____ GIVEN RECORDS
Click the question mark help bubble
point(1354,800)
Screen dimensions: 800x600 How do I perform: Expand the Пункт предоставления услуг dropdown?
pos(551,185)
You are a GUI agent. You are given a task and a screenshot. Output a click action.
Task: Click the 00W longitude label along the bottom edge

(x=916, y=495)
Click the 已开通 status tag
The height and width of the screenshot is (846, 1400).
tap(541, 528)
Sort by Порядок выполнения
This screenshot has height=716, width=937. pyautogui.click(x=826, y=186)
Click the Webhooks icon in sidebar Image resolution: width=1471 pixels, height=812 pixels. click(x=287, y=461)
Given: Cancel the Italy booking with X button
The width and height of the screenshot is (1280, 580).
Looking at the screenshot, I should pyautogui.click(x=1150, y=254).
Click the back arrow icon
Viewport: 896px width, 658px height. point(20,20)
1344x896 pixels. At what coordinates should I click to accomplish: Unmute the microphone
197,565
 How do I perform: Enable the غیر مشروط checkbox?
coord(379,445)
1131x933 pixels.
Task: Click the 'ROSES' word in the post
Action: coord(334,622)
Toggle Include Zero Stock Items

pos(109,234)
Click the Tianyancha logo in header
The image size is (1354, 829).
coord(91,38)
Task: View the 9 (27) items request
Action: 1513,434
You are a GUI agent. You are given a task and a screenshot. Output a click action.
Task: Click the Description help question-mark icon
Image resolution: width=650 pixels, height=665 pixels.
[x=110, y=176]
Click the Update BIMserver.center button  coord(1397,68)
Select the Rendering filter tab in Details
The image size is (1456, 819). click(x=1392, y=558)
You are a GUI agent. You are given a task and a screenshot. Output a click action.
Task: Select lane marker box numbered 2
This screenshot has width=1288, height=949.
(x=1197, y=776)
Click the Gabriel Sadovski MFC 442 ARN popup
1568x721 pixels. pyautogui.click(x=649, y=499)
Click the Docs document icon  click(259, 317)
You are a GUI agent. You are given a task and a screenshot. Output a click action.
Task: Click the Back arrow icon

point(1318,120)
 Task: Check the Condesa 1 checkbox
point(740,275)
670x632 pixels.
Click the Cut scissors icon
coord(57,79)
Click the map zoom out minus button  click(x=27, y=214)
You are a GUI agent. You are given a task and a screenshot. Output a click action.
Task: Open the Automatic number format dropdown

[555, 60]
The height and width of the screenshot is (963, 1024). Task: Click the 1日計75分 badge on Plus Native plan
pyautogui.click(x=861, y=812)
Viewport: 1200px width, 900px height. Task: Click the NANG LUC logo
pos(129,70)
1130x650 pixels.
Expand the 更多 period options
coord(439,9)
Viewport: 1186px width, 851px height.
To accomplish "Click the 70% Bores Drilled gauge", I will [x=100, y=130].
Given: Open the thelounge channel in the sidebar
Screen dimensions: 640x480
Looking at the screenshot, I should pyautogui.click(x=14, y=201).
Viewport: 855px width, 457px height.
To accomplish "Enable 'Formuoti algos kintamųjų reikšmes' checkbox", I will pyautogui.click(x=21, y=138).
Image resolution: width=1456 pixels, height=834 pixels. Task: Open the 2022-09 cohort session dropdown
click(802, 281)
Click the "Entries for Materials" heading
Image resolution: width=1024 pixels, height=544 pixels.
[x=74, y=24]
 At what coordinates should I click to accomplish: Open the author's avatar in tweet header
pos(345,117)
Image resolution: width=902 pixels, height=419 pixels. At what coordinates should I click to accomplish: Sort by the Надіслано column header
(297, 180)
________
» EXERCISE OBJECTIVE:
Extract every line of the listing above verbatim, leaving each one unchanged and in its original order.

» SOLUTION TO THE PROBLEM:
Click the question mark help bubble
point(1354,800)
Screen dimensions: 800x600 How do I perform: Expand the Пункт предоставления услуг dropdown?
pos(551,185)
You are a GUI agent. You are given a task and a screenshot. Output a click action.
Task: Click the 00W longitude label along the bottom edge

(x=916, y=495)
Click the 已开通 status tag
The height and width of the screenshot is (846, 1400).
tap(541, 528)
Sort by Порядок выполнения
This screenshot has height=716, width=937. pyautogui.click(x=826, y=186)
Click the Webhooks icon in sidebar Image resolution: width=1471 pixels, height=812 pixels. click(x=287, y=461)
Given: Cancel the Italy booking with X button
The width and height of the screenshot is (1280, 580).
Looking at the screenshot, I should pyautogui.click(x=1150, y=254).
Click the back arrow icon
Viewport: 896px width, 658px height. point(20,20)
1344x896 pixels. At what coordinates should I click to accomplish: Unmute the microphone
197,565
 How do I perform: Enable the غیر مشروط checkbox?
coord(379,445)
1131x933 pixels.
Task: Click the 'ROSES' word in the post
Action: coord(334,622)
Toggle Include Zero Stock Items

pos(109,234)
Click the Tianyancha logo in header
The image size is (1354, 829).
coord(91,38)
Task: View the 9 (27) items request
Action: 1513,434
You are a GUI agent. You are given a task and a screenshot. Output a click action.
Task: Click the Description help question-mark icon
Image resolution: width=650 pixels, height=665 pixels.
[x=110, y=176]
Click the Update BIMserver.center button  coord(1397,68)
Select the Rendering filter tab in Details
The image size is (1456, 819). click(x=1392, y=558)
You are a GUI agent. You are given a task and a screenshot. Output a click action.
Task: Select lane marker box numbered 2
This screenshot has width=1288, height=949.
(x=1197, y=776)
Click the Gabriel Sadovski MFC 442 ARN popup
1568x721 pixels. pyautogui.click(x=649, y=499)
Click the Docs document icon  click(259, 317)
You are a GUI agent. You are given a task and a screenshot. Output a click action.
Task: Click the Back arrow icon

point(1318,120)
 Task: Check the Condesa 1 checkbox
point(740,275)
670x632 pixels.
Click the Cut scissors icon
coord(57,79)
Click the map zoom out minus button  click(x=27, y=214)
You are a GUI agent. You are given a task and a screenshot. Output a click action.
Task: Open the Automatic number format dropdown

[555, 60]
The height and width of the screenshot is (963, 1024). Task: Click the 1日計75分 badge on Plus Native plan
pyautogui.click(x=861, y=812)
Viewport: 1200px width, 900px height. Task: Click the NANG LUC logo
pos(129,70)
1130x650 pixels.
Expand the 更多 period options
coord(439,9)
Viewport: 1186px width, 851px height.
To accomplish "Click the 70% Bores Drilled gauge", I will [x=100, y=130].
Given: Open the thelounge channel in the sidebar
Screen dimensions: 640x480
Looking at the screenshot, I should pyautogui.click(x=14, y=201).
Viewport: 855px width, 457px height.
To accomplish "Enable 'Formuoti algos kintamųjų reikšmes' checkbox", I will pyautogui.click(x=21, y=138).
Image resolution: width=1456 pixels, height=834 pixels. Task: Open the 2022-09 cohort session dropdown
click(802, 281)
Click the "Entries for Materials" heading
Image resolution: width=1024 pixels, height=544 pixels.
[x=74, y=24]
 At what coordinates should I click to accomplish: Open the author's avatar in tweet header
pos(345,117)
Image resolution: width=902 pixels, height=419 pixels. At what coordinates should I click to accomplish: Sort by the Надіслано column header
(297, 180)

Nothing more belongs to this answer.